Tunguska Explosion

On June 30th, 1908 at 7:17 am, a catastrophe of large magnitude took place in the atmosphere five miles about Siberia shaking the city to its core. This was known as the Tunguska Explosion and it had a disastrous effect with a wide radius of damage. Directly underneath the blast, the forest was charred and burnt to a crisp, and the trees were toppled over 20-miles out from the epicenter. It reportedly blew windows out 50 miles away and threw occupants within their houses to the ground. From up to a hundred miles out, witnesses described a giant black mushroom cloud of ash along with a horrific boom. Tunguska ExplosionThis deafening sound was heard from over 300 miles away, and seismographic equipment across the world recorded strange data coming for northern Russia. Even to this day, over a hundred years later, strange growth patterns of flora and fauna can be found in the explosion region.

The closest observers to the explosion were animal herders who were 25 miles away from the epicenter of the blast. They were blown into the air while they were sleeping in their tents. One man reportedly died, and the others lost consciousness. Upon awaking and recollecting their thoughts, they noticed a thousand of their reindeer were killed and the forest around them was smoldering with fiery embers. Other witnesses from a different location roughly 50 miles south of the explosion epicenter, reported seeing the sky split in two, with the northern half completely covered in flames. They too got thrown in the air and also felt a blast of heat wash over them as if their clothes were on fire.

Many other residents of distant towns had observed the mysterious phenomenon’s final act approach. They saw a great ‘ball of fire’ with an iridescent light streak across the early morning sky. Many thought it was the apocalypse or the return of Christ. First reports of the explosion were in an Irkutsk paper dated July 2, 1908, which was published a couple days after the explosion:

…the peasants saw a body shining very brightly (too bright for the naked eye) with a bluish-white light… The body was in the form of ‘a pipe’, i.e. cylindrical. The sky was cloudless, except that low down on the horizon, in the direction in which this glowing body was observed, a small dark cloud was noticed. It was hot and dry and when the shining body approached the ground (which was covered with the forest at this point) it seemed to be pulverized, and in its place, a loud crash, not like thunder, but as if from the fall of large stones or from gunfire was heard.
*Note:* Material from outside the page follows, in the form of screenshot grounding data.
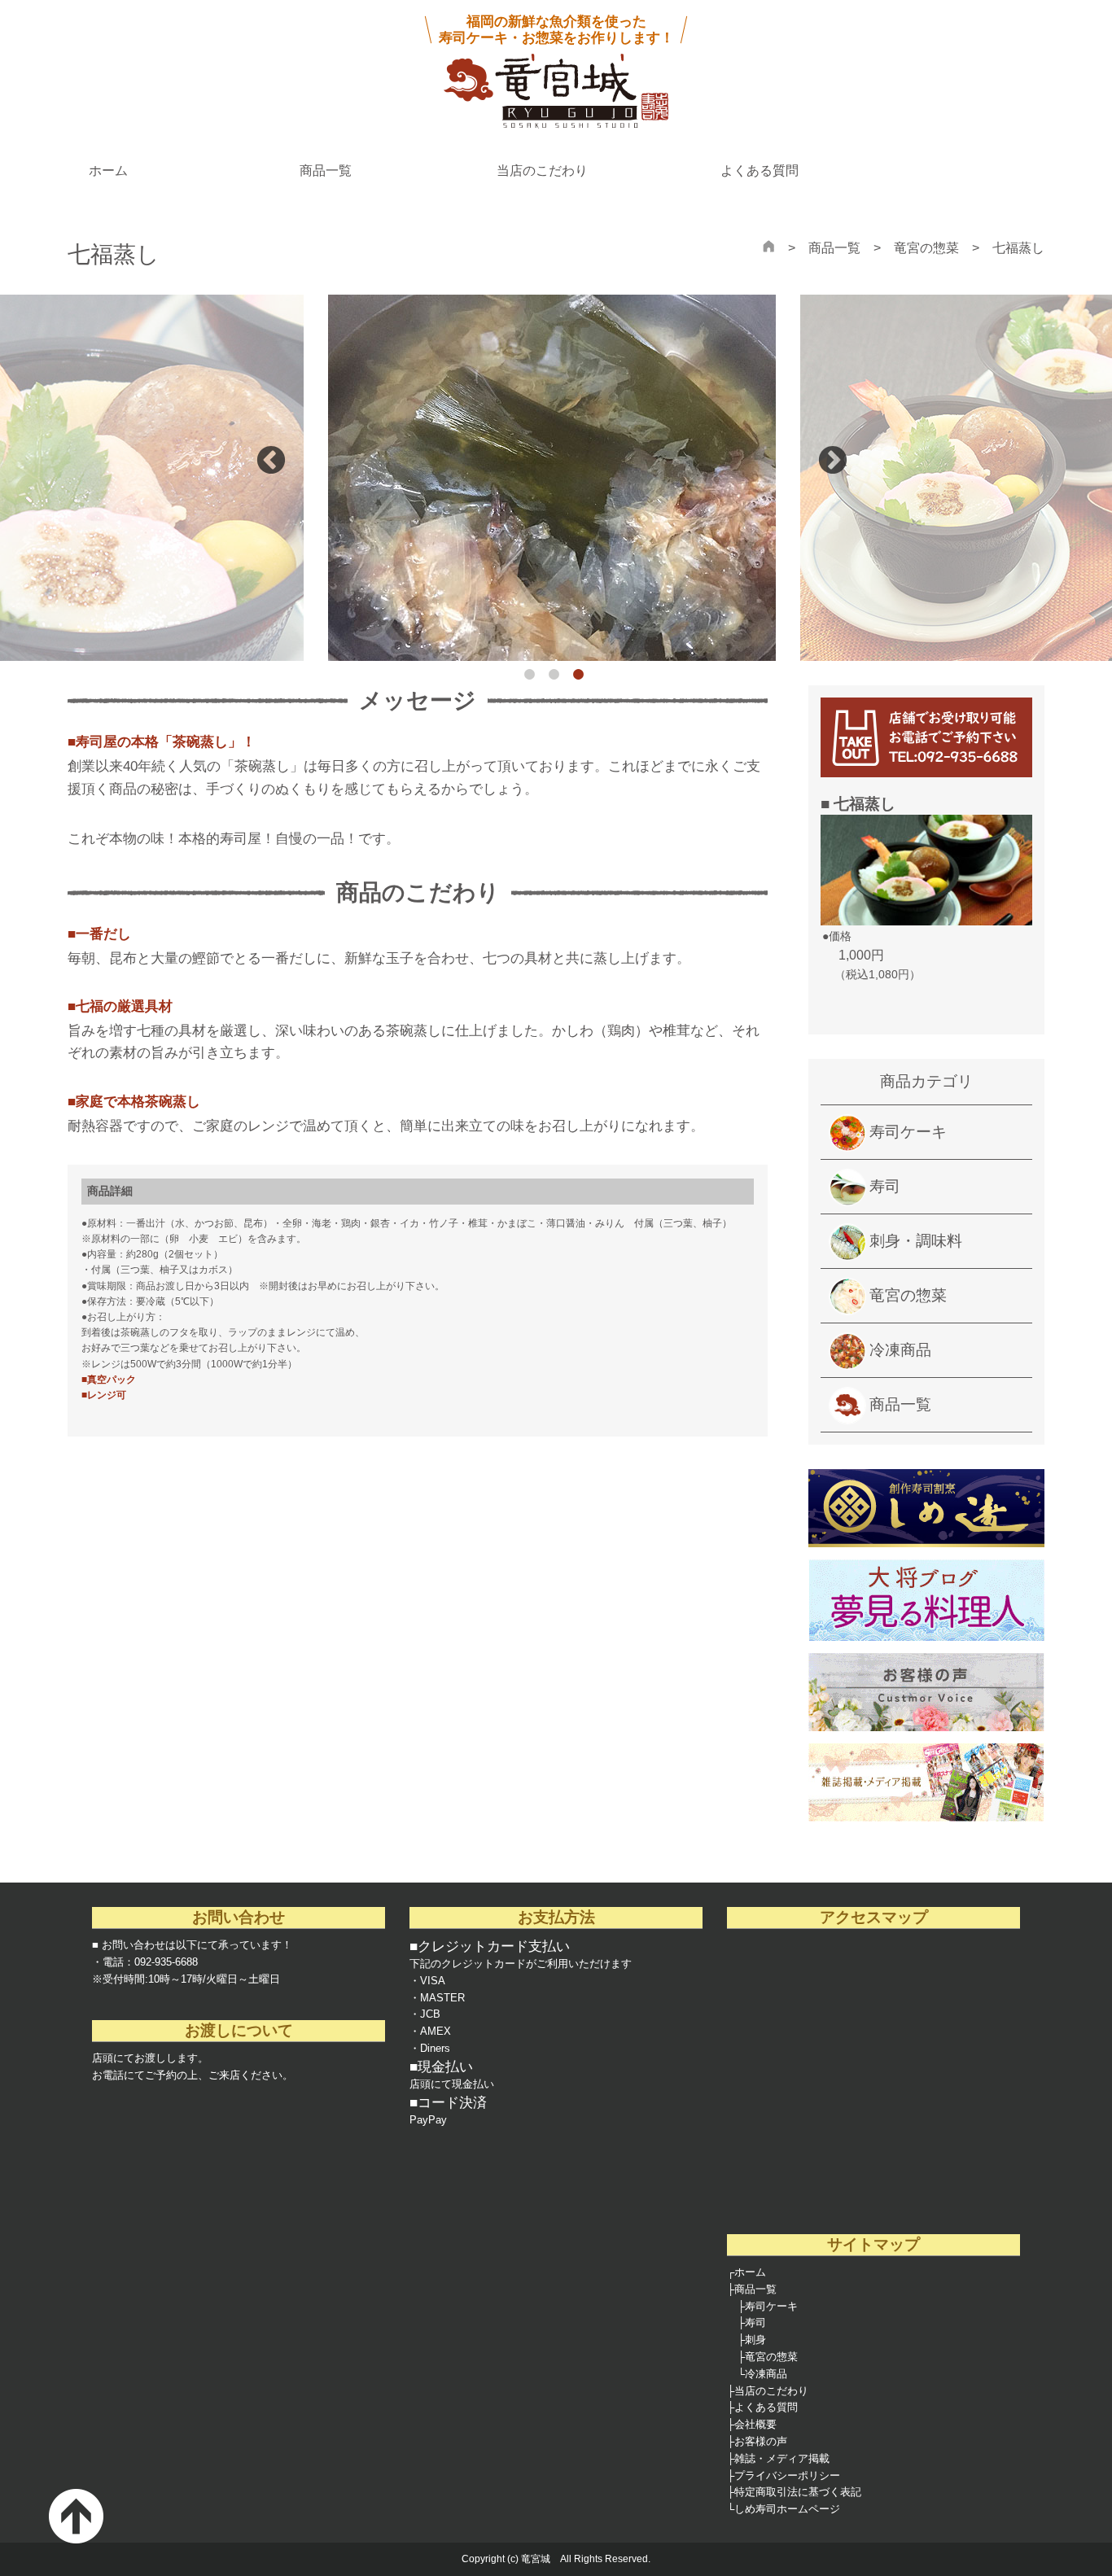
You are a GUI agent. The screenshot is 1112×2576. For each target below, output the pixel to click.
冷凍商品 (900, 1349)
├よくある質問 (762, 2407)
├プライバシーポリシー (783, 2475)
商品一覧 (326, 170)
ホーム (108, 170)
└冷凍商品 (762, 2374)
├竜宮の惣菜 (768, 2357)
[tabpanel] (556, 478)
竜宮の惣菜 (926, 248)
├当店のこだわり (767, 2391)
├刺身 (752, 2339)
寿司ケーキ (908, 1131)
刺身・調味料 (915, 1240)
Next (832, 461)
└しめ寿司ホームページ (783, 2509)
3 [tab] (582, 679)
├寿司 (752, 2322)
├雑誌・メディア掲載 (778, 2458)
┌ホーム (746, 2272)
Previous (271, 461)
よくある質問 (759, 170)
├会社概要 (752, 2424)
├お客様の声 (757, 2441)
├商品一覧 (752, 2289)
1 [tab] (533, 679)
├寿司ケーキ (768, 2306)
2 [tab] (557, 679)
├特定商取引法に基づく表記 (794, 2492)
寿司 (884, 1186)
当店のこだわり (542, 170)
All the buildings shook and at the same time, a forked tongue of flames broke through the cloud. All the inhabitants of the village ran out into the street in panic. The old women wept, everyone thought that the end of the world was approaching

Due to worldly affairs and internal political upheavals such as the Russian Revolution and World War I, Russian authorities were unable to initially investigate the phenomenon. It was not until 1921 when the Soviet Academy of Sciences chose a scientist, Leonid Kulik to head up an investigation team who would travel to Siberia with the intent to gather information from the local populace.

Tunguska ExplosionWhen Kulik arrived he collected newspaper articles, and eyewitness accounts to assess the time and location of the Tunguska Explosion. He took photographs and studied the land, but never found any fragments or meteorite rocks. The absence of physical remnants left the Russians completely baffled as it appeared that whatever caused the massive blast had vaporized itself. They strongly felt that only a gigantic rock from outer space could have caused those effects.
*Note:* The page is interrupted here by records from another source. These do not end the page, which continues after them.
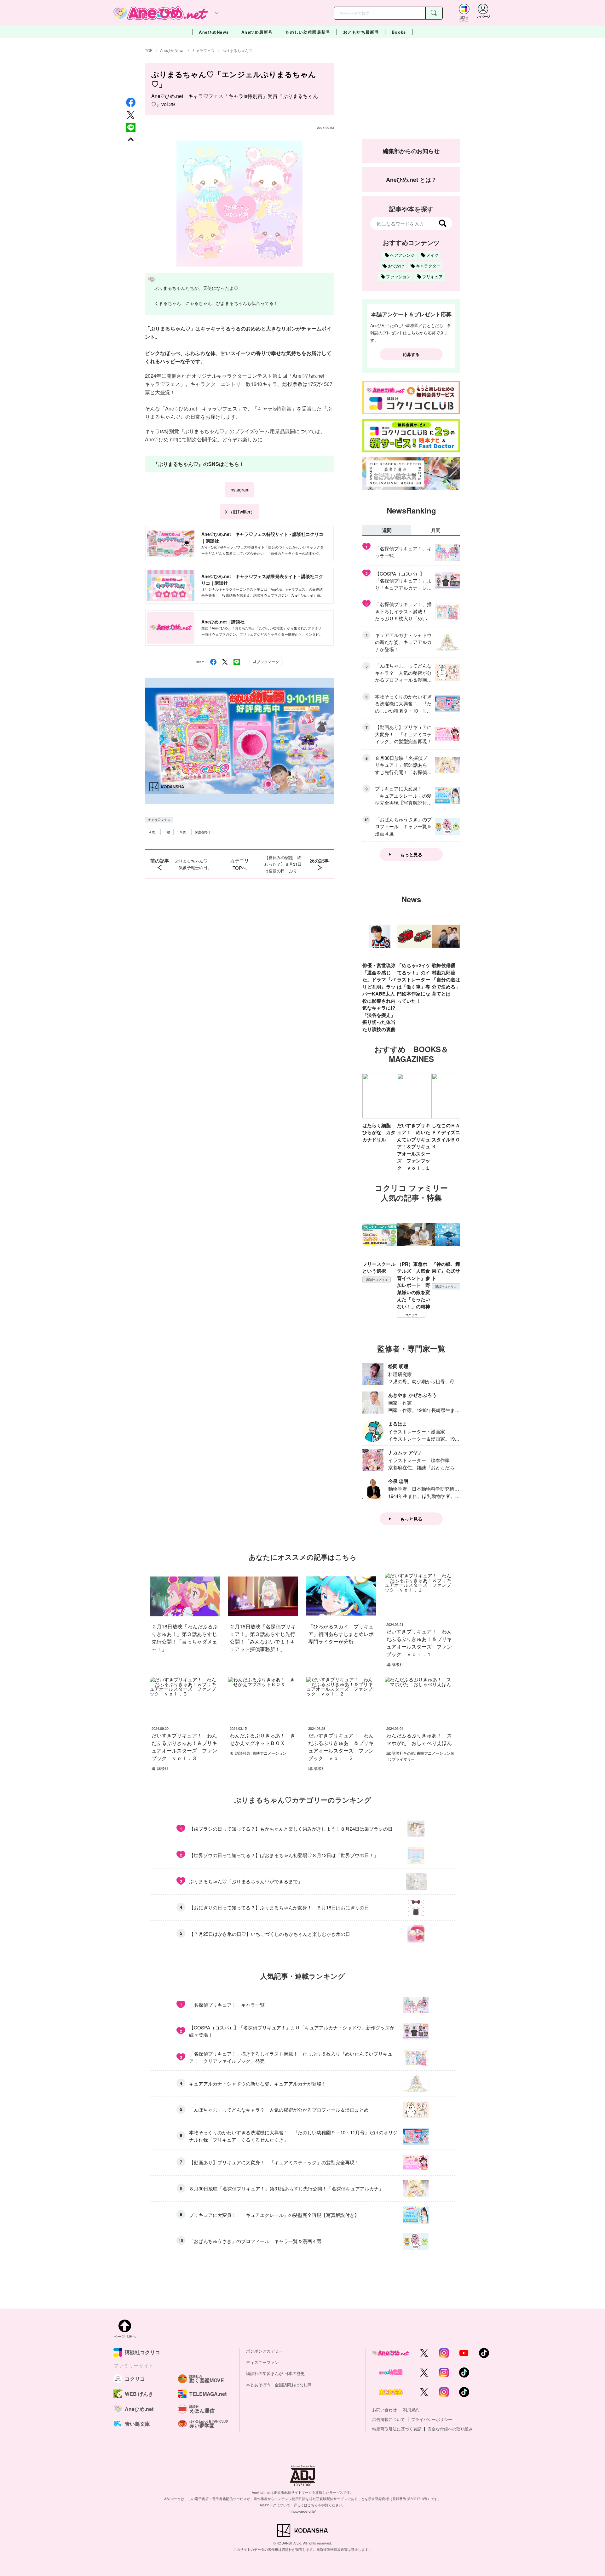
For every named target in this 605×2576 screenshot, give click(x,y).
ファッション (398, 276)
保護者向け (202, 832)
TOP (149, 50)
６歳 (182, 832)
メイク (432, 255)
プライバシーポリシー (431, 2419)
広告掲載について (388, 2419)
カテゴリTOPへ (239, 864)
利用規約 (411, 2409)
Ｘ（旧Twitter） (239, 511)
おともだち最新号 (361, 32)
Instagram (239, 489)
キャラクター (428, 266)
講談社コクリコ (376, 1279)
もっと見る (411, 854)
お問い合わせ (384, 2409)
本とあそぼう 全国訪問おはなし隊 (279, 2385)
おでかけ (396, 266)
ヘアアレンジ (402, 255)
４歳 (151, 832)
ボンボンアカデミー (264, 2351)
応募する (411, 354)
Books (399, 32)
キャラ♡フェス (159, 820)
Soon after the atomic bombs were dropped on Japan during Second World War, photographs and data of the Hiroshima and Nagasaki devastation were compared to the epicenter of the Tunguska explosion. They showed many similarities. A review of eyewitness accounts together with the compared data increased the likelihood that the Tunguska Explosion was a nuclear detonation. Although, in 1908 no nuclear weapons publically or internationally existed which led some people to speculate that an alien spacecraft was behind it. Other speculations have also arisen such as the explosion was a space-based weapon created by Tesla, a comet hitting the earth atmosphere, an alien space craft’s impact into the earth’s atmosphere, or the after effects of a dimensional rift.

Over a hundred years later, and the Tunguska Explosion still remains a mystery. However, with humanity’s improved scientific knowledge and technology, it has been able to conclude that the explosion was equivalent to a 40-megaton nuclear weapon. Time will only about the cause of this enigmatic event, as it seems it involves aspects of the world mankind has yet to comprehend.